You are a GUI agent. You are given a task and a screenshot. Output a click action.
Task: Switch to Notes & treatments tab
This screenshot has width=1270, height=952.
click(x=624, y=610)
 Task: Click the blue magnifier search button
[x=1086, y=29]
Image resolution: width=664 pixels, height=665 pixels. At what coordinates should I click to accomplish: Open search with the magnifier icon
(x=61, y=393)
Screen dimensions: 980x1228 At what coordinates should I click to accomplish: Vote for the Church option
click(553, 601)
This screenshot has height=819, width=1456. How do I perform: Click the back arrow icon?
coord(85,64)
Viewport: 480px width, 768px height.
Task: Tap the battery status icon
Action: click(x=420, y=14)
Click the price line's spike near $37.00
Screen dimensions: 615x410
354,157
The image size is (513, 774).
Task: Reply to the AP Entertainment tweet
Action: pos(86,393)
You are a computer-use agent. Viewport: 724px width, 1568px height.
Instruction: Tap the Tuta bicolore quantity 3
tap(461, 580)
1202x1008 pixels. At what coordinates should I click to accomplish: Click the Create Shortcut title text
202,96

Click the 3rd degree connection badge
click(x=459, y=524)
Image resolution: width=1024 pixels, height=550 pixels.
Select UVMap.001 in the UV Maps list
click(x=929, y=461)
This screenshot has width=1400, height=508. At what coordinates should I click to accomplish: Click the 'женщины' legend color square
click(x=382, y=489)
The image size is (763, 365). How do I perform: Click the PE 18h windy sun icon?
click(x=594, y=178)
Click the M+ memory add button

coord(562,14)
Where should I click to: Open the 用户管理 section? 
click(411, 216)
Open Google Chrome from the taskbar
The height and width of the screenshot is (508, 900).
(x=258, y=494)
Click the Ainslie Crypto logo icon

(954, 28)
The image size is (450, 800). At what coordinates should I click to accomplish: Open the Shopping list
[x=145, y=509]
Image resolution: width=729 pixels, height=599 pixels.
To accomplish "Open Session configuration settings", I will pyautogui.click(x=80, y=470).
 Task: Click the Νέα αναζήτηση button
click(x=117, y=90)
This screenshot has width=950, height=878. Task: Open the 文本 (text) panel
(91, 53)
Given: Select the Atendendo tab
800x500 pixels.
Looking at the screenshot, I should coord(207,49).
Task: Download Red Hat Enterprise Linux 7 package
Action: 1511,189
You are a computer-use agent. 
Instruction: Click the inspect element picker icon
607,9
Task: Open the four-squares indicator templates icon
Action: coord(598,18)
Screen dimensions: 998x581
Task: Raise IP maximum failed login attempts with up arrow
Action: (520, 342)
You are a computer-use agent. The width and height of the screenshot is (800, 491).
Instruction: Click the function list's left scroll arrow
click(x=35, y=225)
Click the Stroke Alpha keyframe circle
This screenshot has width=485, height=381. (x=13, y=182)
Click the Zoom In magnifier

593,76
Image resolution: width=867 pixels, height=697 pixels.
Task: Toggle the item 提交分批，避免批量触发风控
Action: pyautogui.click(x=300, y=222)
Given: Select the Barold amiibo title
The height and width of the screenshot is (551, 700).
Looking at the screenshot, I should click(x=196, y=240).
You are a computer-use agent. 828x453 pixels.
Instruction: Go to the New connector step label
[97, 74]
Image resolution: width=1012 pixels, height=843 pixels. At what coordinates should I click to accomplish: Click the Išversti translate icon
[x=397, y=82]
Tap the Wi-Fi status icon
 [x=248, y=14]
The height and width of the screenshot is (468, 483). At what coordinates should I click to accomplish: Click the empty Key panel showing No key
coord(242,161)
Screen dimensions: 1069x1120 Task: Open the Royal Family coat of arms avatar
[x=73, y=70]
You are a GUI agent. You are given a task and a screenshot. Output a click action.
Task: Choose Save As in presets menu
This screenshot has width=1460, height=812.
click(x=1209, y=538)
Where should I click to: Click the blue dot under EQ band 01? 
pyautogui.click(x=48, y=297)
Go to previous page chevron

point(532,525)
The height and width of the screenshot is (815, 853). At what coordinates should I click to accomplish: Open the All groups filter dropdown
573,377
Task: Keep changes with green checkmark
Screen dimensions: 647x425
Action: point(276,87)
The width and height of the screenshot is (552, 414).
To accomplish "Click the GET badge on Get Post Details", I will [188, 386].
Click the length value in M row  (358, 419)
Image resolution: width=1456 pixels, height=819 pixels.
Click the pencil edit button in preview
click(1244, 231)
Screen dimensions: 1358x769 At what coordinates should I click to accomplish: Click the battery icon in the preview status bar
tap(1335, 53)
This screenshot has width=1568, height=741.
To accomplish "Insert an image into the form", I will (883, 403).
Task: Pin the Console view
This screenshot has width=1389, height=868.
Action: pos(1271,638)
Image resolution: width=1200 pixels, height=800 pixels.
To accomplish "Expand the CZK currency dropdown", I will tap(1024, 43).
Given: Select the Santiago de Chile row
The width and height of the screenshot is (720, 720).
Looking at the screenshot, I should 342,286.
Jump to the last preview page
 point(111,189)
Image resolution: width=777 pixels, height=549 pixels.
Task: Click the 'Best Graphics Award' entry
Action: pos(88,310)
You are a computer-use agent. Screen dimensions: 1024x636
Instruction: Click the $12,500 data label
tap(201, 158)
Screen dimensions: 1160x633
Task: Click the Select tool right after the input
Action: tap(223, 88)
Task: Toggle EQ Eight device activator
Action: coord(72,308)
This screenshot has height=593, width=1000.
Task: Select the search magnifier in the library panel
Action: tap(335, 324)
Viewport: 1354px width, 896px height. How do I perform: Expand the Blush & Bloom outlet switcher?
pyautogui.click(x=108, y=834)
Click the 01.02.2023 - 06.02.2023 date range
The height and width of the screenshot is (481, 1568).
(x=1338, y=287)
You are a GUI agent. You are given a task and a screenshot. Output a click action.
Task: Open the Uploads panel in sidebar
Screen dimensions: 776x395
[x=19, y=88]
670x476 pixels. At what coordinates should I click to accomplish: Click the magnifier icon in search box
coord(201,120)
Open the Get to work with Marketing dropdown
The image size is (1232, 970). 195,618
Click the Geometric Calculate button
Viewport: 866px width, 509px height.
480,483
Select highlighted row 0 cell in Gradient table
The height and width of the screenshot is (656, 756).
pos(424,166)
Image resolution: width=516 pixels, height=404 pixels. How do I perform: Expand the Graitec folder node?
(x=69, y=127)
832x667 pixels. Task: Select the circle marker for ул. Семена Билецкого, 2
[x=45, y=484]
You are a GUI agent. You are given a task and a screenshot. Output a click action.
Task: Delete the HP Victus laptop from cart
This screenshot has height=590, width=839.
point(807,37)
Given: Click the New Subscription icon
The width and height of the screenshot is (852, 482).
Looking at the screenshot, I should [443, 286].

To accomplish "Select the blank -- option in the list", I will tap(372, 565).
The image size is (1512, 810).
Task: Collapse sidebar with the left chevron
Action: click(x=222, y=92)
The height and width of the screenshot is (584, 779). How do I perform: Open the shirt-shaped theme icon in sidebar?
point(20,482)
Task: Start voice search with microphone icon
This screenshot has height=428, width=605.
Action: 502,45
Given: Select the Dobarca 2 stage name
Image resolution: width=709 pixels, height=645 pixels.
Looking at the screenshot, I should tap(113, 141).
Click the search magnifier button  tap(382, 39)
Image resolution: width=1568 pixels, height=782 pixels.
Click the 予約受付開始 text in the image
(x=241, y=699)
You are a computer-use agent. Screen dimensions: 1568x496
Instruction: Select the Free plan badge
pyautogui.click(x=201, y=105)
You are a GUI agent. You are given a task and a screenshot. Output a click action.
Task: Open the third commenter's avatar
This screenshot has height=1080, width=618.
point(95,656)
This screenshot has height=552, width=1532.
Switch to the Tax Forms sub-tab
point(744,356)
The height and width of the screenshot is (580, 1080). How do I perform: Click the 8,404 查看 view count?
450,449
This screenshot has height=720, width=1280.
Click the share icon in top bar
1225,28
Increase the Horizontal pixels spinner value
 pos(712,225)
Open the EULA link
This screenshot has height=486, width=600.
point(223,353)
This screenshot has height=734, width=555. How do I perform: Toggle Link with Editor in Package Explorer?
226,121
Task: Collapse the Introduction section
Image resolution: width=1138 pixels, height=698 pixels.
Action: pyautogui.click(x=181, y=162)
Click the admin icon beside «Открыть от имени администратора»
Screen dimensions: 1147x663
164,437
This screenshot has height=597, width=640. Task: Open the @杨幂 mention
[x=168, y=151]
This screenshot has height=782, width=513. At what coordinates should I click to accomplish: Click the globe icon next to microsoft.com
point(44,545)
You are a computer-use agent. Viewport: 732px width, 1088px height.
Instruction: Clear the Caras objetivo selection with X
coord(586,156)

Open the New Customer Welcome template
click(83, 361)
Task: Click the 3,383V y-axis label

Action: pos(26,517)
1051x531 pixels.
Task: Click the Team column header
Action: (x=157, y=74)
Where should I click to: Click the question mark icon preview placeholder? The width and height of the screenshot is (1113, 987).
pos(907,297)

▸ **Instructions for the task**: Find how many lines in the entries above have the string "computer" and report only that number.

▸ **Output for this task**: 7